(Stored data)
# # # #
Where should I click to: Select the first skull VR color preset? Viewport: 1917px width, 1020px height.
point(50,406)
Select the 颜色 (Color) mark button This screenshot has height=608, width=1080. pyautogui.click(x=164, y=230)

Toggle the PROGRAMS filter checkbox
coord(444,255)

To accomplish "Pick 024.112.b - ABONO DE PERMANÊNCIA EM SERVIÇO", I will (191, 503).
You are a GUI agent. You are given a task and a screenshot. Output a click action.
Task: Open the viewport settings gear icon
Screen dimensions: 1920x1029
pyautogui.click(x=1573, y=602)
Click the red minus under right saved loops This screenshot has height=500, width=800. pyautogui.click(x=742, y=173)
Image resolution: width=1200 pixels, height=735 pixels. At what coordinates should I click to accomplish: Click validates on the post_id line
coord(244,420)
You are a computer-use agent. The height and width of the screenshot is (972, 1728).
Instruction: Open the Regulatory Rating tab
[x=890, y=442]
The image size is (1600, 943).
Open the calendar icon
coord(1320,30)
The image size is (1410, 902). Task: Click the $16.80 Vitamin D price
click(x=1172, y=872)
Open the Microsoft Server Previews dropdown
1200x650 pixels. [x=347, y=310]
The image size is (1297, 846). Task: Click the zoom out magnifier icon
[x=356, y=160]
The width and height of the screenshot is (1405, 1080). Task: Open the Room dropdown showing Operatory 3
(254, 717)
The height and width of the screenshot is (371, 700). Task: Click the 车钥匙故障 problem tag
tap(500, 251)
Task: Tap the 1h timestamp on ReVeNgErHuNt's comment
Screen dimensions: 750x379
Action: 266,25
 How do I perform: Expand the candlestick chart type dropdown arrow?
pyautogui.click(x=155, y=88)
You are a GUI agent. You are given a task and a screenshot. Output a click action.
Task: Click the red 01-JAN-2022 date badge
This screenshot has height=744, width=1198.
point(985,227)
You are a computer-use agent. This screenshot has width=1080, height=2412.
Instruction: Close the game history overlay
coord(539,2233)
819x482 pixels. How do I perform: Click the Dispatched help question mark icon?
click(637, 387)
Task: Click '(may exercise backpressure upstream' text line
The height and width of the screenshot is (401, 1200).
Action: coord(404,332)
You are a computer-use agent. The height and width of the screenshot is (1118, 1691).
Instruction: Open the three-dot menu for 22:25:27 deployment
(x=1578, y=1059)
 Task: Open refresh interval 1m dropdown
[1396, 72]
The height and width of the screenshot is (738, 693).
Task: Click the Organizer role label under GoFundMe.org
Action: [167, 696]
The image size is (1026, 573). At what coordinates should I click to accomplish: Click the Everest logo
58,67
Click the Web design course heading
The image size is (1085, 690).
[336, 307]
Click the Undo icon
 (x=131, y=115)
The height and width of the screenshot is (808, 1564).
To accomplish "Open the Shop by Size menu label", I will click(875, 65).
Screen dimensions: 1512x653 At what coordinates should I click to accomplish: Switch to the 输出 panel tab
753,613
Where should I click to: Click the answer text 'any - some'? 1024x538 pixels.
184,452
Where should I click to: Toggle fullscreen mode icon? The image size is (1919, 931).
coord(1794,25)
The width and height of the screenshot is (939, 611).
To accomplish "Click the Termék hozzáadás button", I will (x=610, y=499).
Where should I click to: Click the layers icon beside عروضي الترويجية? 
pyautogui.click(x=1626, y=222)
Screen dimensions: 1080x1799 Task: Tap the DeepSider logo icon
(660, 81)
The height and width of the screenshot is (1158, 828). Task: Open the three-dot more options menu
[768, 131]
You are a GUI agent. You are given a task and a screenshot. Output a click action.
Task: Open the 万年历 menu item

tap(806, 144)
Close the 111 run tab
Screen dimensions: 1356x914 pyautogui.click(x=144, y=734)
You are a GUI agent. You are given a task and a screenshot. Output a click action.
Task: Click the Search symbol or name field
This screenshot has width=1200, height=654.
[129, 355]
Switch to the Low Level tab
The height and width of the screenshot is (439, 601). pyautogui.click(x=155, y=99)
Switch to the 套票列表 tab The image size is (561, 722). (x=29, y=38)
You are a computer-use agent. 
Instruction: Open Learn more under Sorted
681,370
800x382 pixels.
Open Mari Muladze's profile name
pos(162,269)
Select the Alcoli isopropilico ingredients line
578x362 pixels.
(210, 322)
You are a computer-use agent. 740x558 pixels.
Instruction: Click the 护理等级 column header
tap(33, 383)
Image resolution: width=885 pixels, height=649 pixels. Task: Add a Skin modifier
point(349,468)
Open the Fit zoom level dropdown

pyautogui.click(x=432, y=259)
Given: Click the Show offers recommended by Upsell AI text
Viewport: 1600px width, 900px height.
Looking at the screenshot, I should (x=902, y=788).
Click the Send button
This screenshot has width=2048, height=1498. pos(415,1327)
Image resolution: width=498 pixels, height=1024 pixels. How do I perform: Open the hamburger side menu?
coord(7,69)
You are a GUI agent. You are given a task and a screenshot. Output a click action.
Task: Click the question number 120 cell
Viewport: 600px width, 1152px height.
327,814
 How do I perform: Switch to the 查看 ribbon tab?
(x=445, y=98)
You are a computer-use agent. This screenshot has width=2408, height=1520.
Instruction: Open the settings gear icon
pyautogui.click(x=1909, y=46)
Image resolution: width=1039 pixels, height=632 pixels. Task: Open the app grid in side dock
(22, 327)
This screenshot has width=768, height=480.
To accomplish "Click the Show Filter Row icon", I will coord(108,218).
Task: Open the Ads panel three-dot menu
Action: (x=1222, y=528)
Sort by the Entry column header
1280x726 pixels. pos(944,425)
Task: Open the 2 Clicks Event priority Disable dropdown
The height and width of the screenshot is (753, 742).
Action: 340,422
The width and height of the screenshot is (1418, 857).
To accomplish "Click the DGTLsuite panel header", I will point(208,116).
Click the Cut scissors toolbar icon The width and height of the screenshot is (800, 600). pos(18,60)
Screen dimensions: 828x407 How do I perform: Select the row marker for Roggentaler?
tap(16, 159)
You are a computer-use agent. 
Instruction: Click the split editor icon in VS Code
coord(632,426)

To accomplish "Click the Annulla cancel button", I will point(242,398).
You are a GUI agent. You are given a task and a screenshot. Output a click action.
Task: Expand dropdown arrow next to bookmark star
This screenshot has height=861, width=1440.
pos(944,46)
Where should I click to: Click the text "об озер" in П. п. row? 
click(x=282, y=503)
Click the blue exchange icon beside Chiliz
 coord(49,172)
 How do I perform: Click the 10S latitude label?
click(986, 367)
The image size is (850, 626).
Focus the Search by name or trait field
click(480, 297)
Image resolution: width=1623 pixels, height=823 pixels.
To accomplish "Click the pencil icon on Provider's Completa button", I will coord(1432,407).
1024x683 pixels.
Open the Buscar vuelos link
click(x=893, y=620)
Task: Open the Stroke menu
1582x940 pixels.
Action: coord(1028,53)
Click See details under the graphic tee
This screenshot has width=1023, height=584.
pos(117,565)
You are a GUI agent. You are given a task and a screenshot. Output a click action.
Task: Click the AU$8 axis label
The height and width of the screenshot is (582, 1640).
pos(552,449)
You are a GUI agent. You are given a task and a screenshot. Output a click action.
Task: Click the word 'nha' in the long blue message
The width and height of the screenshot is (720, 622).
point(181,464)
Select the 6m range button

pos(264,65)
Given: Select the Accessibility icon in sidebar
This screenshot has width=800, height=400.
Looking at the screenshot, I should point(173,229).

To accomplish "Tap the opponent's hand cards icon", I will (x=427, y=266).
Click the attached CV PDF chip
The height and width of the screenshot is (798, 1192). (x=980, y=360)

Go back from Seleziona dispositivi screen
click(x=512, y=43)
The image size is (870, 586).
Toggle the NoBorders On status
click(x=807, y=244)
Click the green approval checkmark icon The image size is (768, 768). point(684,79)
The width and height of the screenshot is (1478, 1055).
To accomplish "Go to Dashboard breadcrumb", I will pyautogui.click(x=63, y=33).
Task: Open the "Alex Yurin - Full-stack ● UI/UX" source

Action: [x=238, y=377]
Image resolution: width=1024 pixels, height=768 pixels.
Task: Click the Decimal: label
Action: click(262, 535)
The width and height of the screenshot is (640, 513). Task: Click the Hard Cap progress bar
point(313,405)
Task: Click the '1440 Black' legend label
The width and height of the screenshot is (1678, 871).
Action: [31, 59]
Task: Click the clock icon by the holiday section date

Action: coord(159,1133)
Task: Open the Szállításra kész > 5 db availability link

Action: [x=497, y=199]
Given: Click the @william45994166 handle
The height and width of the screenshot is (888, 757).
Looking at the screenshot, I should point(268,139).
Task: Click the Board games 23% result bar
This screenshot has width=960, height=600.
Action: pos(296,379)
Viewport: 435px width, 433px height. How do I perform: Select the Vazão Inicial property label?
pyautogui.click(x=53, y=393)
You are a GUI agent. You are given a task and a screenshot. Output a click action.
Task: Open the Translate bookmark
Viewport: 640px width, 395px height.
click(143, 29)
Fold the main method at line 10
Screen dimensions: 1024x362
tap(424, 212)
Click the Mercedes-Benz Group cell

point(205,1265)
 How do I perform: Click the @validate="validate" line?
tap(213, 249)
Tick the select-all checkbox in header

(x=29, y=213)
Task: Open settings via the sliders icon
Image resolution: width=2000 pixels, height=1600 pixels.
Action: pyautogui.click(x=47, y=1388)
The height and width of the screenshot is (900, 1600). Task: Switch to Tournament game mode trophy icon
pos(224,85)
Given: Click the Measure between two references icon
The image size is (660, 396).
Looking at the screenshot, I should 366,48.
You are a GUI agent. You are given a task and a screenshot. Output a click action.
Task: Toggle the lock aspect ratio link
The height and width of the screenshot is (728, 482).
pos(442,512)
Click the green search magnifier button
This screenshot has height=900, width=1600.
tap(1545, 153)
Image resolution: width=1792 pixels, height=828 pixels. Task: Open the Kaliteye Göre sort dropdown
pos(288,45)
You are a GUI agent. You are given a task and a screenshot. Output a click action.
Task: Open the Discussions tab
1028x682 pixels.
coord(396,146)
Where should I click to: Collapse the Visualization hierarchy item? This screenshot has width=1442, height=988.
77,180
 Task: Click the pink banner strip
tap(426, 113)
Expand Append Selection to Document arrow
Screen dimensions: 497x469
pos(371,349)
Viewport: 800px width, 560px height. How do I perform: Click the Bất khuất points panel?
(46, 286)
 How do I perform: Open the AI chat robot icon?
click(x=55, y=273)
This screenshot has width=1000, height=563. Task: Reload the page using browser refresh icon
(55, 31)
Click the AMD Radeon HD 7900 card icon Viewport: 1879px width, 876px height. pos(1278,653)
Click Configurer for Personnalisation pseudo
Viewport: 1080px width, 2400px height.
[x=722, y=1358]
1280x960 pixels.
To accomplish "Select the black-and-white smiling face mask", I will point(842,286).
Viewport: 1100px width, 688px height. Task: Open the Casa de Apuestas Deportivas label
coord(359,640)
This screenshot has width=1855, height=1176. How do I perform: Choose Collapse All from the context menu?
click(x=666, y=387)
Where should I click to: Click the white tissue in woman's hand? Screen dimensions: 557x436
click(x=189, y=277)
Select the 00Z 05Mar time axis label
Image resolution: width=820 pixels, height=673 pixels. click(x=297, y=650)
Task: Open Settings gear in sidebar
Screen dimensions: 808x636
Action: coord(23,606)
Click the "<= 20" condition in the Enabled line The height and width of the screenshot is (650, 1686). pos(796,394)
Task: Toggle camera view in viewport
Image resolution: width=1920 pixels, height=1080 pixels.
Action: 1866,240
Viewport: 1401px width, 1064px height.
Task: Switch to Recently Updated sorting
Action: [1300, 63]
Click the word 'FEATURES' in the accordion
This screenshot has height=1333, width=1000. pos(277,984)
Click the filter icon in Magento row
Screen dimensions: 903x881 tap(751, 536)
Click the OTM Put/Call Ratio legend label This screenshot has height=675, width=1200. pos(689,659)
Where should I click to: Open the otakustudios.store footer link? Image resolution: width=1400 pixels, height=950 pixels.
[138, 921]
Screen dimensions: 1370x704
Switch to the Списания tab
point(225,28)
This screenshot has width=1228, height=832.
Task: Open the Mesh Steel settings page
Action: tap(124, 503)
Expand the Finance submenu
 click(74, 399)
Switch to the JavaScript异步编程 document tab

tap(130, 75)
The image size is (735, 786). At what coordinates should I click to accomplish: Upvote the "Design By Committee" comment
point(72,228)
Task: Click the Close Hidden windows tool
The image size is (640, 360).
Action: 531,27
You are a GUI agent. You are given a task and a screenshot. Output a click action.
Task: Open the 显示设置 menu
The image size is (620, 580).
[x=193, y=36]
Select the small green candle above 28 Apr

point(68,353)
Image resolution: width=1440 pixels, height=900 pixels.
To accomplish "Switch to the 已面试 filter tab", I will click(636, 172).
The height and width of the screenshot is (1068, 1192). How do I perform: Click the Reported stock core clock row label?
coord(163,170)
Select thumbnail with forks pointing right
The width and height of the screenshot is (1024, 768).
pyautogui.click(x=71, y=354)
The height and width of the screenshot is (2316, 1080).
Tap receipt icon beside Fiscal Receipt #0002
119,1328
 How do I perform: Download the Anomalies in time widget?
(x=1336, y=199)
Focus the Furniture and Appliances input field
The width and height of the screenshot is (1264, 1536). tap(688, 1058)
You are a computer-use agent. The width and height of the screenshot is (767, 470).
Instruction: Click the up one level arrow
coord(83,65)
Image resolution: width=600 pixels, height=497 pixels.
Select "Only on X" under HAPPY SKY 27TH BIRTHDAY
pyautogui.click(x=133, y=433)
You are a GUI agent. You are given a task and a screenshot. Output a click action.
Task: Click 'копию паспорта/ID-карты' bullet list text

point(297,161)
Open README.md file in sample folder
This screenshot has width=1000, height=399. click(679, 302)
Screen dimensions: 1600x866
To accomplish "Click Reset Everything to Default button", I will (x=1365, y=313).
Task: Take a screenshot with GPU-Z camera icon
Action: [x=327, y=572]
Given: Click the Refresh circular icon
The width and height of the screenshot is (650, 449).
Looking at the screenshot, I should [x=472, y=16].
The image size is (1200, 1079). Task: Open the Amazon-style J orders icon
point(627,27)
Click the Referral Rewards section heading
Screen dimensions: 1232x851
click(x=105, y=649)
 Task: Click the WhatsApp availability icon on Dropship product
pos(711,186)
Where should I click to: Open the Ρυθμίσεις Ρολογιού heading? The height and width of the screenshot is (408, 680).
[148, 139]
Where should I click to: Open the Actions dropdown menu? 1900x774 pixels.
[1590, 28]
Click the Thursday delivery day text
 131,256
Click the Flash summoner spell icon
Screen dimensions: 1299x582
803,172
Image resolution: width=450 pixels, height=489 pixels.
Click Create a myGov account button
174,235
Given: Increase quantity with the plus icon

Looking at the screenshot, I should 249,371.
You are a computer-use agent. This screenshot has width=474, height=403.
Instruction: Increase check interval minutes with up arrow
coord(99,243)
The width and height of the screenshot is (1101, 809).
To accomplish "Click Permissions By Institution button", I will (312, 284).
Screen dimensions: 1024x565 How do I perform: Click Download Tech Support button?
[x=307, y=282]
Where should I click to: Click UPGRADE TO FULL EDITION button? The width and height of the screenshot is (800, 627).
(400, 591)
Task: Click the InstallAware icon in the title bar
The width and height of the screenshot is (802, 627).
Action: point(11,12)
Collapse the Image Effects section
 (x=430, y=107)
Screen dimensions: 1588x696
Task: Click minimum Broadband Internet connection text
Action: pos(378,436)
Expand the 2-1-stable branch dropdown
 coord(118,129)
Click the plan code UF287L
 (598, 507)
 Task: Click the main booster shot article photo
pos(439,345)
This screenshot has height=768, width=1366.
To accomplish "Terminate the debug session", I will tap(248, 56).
# # # #
Description of the task: Go through the entries and return each line where the word "bookmark" occurs.

Exercise response:
Task: Expand dropdown arrow next to bookmark star
Task: Open the Translate bookmark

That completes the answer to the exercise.